II. DEFENDANT'S MOTION FOR NEW TRIAL

In its post-judgment motion, Defendant first requests a new trial pursuant to Fed.R.Civ.P. 59(a), which allows me to order a new trial on all or part of the issues "in an action in which there has been a trial by jury, for any of the reasons for which new trials have heretofore been granted in actions at law in the courts of the United States." Id. Grounds for seeking a new trial include prejudicial error of law and when the verdict is against the weight of the evidence. See 11 Charles A. Wright et al., Federal Practice and Procedure § 2805 (2d ed. 1995).

A court should exercise its discretion to grant a new trial whenever, in its judgment, this action is required in order to prevent injustice. Plant v. Estate of Rogers, 959 F.Supp. 1302, 1304-1305 (D. Colo. 1997).

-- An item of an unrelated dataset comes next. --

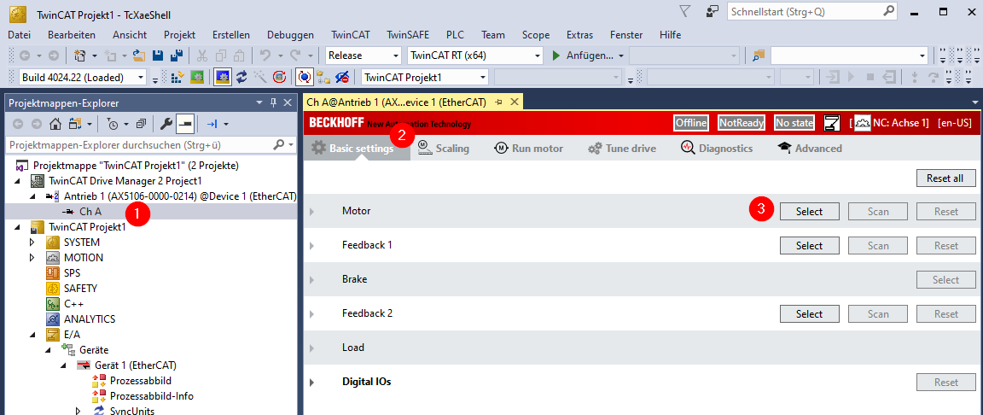Open properties with the wrench icon
Screen dimensions: 983x415
pyautogui.click(x=167, y=124)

As a result, a new trial should not be granted "unless it is reasonably clear that prejudicial error has crept into the record or that substantial justice has not been done." Id. ( quoting Wright, et al., supra, § 2803); see also Fed.R.Civ.P. 61 ("[n]o error . . . is ground for granting a new trial . . . unless refusal to take such action appears to the court inconsistent with substantial justice.") A motion for a new trial ultimately invokes the sound discretion of the trial court. McDonough Power Equip., Inc. v. Greenwood, 464 U.S. 548, 556, 104 S.Ct. 845, 78 L.Ed.2d 663 (1984); Hinds v. Gen. Motors Corp., 988 F.2d 1039, 1046 (10th Cir. 1993); Miller v. Heaven, 922 F.Supp. 495, 499 (D. Kan. 1996) (a trial court has broad discretion in deciding whether to grant or deny a motion for a new trial). They are not regarded with favor and should only be granted with great caution. See Deters v. Equifax Credit Info. Servs., Inc., 981 F. Supp. 1381, 1385 (D. Kan. 1997) ( citing U.S. v. Kelley, 929 F.2d 582, 586 (10th Cir. 1991)).

Mitigation of Damages

Defendant first seeks a new trial on the basis that I made a substantial and prejudicial error of law when I declined to instruct the jury that Plaintiff's failure to accept a demotion constituted a failure to mitigate her damages. Under the circumstances, I discern no error.

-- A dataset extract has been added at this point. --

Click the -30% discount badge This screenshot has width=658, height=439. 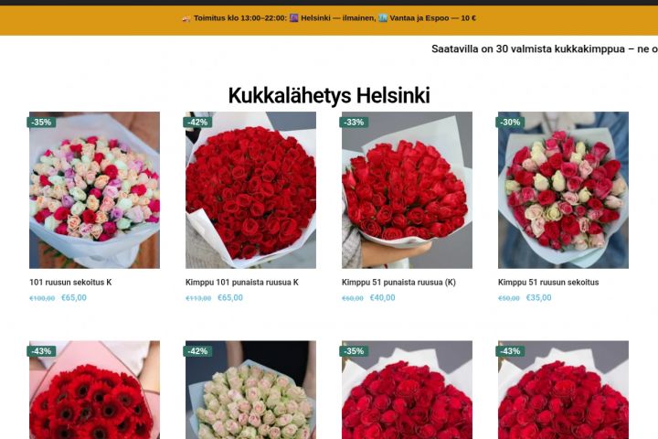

During trial I ruled that Defendant was entitled to a jury instruction on its affirmative defense that Plaintiff failed to mitigate her damages because evidence was presented that she may not have adequately sought alternative employment. However, I agreed with Plaintiff that her refusal to take Defendant's offer of an immediate demotion — from Manager of Translation to Translator — did not constitute a failure to mitigate her damages. While Plaintiff's theory of her case was a breach of contractual duties outside of the traditional employer/employee relationship — as opposed to a breach of an employment contract — I concluded that the requirement that the offered position must be "substantially equivalent," as articulated in Fair v. Red Lion Inn, 943 P.2d 431 (Colo. 1997), was applicable here. As such, I ruled that Defendant was not entitled to its proffered jury instruction indicating that the affirmative defense of mitigation of damages "is proved if you find the following has been proven by a preponderance of the evidence: Isabelle DerKevorkian refused to accept an offer from Lionbridge for a translator position."

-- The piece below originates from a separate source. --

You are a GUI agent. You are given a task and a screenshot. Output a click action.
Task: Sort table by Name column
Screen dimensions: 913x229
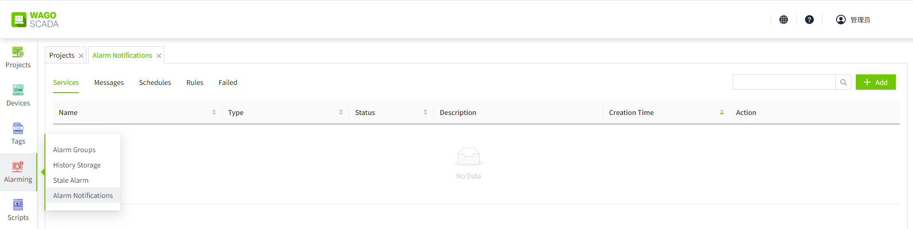(x=214, y=113)
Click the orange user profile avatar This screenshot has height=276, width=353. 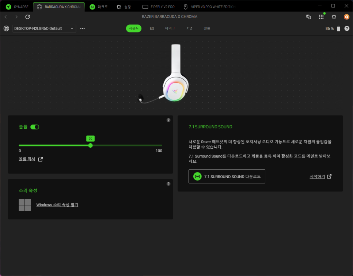346,17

Defendant now maintains that my ruling was erroneous in that the circumstances of this case did not justify taking this issue from the jury. Specifically, Defendant argues that the "substantially equivalent" requirement articulated in Fair v. Red Lion Inn, supra, is not applicable here because that case dealt with a wrongful discharge. Instead, Defendant asserts that the general mitigation rule — a plaintiff's failure to take reasonable steps or make reasonable effort to reduce damages — is applicable. And, in this case, Defendant argues that a jury could have concluded that it was reasonable for Plaintiff to accept the demotion to mitigate her damages because there was evidence that: a) the primary purpose of the contract from Plaintiff's perspective was to help her remain in the United States; b) Plaintiff's pay would not have been reduced; c) Plaintiff admitted that she would have accepted a future demotion; and d) Plaintiff herself proposed a reduction of job responsibilities as a possible solution to the problems with her green card application.

First, I note that Defendant's proposed jury instruction on this issue was incorrect, under the legal argument it now advances, in that it would have directed the jury to find that Plaintiff necessarily failed to mitigate her damages by refusing to immediately accept the demotion. Defendant's tendered instruction indicated that its affirmative defense was "proved" if the jury found that Plaintiff "refused to accept an offer from Lionbridge for a translator position" — a fact that was not disputed by Plaintiff at trial.

Furthermore, as I acknowledged when making my ruling, the Fair v. Red Lion Inn case does not directly address the specific issue here. In that case the Colorado Supreme Court indicated that "[a] plaintiff's failure to mitigate damages is excused . . . if mitigation would require inordinate or unreasonable measures or if there were reasonable grounds for the failure to mitigate." 943 P.2d at 437. The court went on to apply the rule, as articulated in discrimination cases, that absent special circumstances "an employee is obligated to minimize his damages by accepting his former employer's offer of reinstatement to a position `substantially equivalent' to his previous job." Id. at 440. The court defined a substantially equivalent offer of employment as affording "virtually identical promotional opportunities, compensation, job responsibilities, working conditions, and status as the position from which the . . . claimant [was] terminated." Id. at 443 ( quoting Sellers v. Delgado Community College, 839 F.2d 1132, 1138 (5th Cir. 1988)).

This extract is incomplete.